Planned highway in West Africa

The Trans–West African Coastal Highway or TAH 7 is a transnational highway project to link 12 West African coastal nations, from Mauritania in the north-west of the region to Nigeria in the east, with feeder roads already existing to two landlocked countries, Mali and Burkina Faso.

The eastern end of the highway terminates at Lagos, Nigeria. Some organizations such as the Economic Community of West African States (ECOWAS) consider its western end to be Nouakchott, Mauritania, and others such as the United Nations Economic Commission for Africa consider it to be Dakar, Senegal, giving rise to these alternative names for the road:
- Nouakchott–Lagos Highway
- Lagos–Nouakchott Highway
- Dakar–Lagos Highway
- Lagos–Dakar Highway
- Trans-African Highway 7 in the Trans-African Highway network.

==Route and status==
===Length and condition===
The length of the route is 4560 km of which 83% or 3777 km has been paved according to African Union (AU) documents, or 4010 km with 3260 km paved, according to African Development Bank (ADB) reports (which do not include the Nouakchott-Dakar section of about 570 km). There are about 9 unpaved sections, but some paved sections require reconstruction. All are two-lane highways with the exception of short four-lane highways in the eastern third of the route. The ADB reports published in 2003 say that 32% of the highway is in poor condition, 9% is good and 59% is fair.
Reconstruction of the segment in Lagos, Nigeria began in 2010, and when it is complete that section will be ten lanes wide.

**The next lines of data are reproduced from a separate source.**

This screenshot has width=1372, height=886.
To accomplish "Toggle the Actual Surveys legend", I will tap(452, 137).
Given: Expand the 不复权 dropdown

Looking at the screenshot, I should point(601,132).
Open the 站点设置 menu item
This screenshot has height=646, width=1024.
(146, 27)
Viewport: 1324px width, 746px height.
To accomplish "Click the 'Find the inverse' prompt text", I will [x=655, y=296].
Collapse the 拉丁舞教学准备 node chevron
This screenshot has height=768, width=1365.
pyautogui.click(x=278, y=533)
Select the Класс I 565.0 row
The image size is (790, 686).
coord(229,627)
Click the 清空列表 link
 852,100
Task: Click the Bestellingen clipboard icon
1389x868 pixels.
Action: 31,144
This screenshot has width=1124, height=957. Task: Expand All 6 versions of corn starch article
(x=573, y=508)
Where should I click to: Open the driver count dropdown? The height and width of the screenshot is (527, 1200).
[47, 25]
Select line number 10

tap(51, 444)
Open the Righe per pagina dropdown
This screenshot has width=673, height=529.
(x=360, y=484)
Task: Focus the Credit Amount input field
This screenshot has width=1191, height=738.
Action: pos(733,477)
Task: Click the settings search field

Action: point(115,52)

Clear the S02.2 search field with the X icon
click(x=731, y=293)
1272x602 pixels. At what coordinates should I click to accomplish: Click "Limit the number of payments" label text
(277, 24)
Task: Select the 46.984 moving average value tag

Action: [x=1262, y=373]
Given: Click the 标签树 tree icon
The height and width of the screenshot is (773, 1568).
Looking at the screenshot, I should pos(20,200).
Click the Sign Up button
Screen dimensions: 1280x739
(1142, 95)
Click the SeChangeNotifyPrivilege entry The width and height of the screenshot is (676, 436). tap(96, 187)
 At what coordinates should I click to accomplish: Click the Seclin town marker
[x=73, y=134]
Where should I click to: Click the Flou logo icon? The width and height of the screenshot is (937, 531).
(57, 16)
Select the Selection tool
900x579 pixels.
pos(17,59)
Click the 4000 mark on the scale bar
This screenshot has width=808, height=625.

===Managing authorities===
The highway is a project of ECOWAS and the New Partnership for Africa’s Development (NEPAD) of the AU, with funding from the African Development Bank. The route is Trans Africa Highway No. 7 (TAH7) in the International Road Federation's list of nine highways which it regards as priorities for a Trans-Africa Highway network.

===Route===
The cities and countries served, and status of the road are as follows. Please note that a paved alternate route Dakar-Bamako-Abidjan (shown in black on map) is more practical. Information about construction required is from two sources: the ECOWAS website, undated document, and the ADB website, consultancy report date August 2003. Note: 'spur' indicates the city is on a spur off the main alignment of the highway, 'existing' could mean a pre-existing national road has been adopted for the route or a section has been newly constructed.
- Nouakchott, Mauritania – existing to:
- Dakar (spur), Senegal – existing, to:
- Banjul, The Gambia – existing, some sections with pavement missing, through The Gambia then southern Senegal to:
- Bissau, Guinea-Bissau – existing to Quebo, with a short new section required to the Guinea border where a major bridge over the Kogon River was planned for construction to start in 2004;
- a new 89 km (55 mi) section in Guinea is needed from the border to Boké;
- in Guinea, Boké to Conakry (spur) and the Sierra Leone border is existing;
- in Sierra Leone reconstruction has been completed, there is a new bridge over the Moa River to Zimmi, continuing to the Liberian border;
- in Liberia, the section though Monrovia inland to Ganta is existing, with a new section required of about 70 km, Ganta-Sanniquellie-Kahnple-Côte d'Ivoire border;
- in Côte d'Ivoire a new section is needed from the Liberian border through to Danané, while the road from there through Man, Yamoussoukro and Abidjan to the Ghanaian border is complete:
- in Ghana the road is existing through Cape Coast and Accra to the border with Togo, and 31 km east from Akatsi to Dzodze has been replaced by a new road parallel to the old;
- the 80 km through Togo has been replaced by a new road by-passing Lomé on the north side;
- the Benin section through Cotonou and Porto Novo is existing to the Nigerian border:
- about 60 km from the border to Lagos, Nigeria is existing.

===Notes===
1. Between Monrovia and Abidjan the highway departs from the coastal route and goes as much as 400 km inland. Originally it was planned to follow the coast, and to this end Côte d'Ivoire built a paved road west of Abidjan along its coast to Tabou, near the Liberian border. However Liberia did not build any paved highways along its coast to Monrovia, and later adopted the inland route.
2. The eastern third of the route spanning Côte d'Ivoire, Ghana, Togo, and Benin to Lagos is the longest existing section and probably the oldest, and the most used by traffic, to the extent that it became worn out and congested, leading to the need to construct new parallel by-passes along sections in Togo and in south-eastern Ghana.
3. The longest sections of earth roads needing to be paved, or missing entirely, are in Guinea, Sierra Leone and Liberia, the last two both still recovering from years of civil war.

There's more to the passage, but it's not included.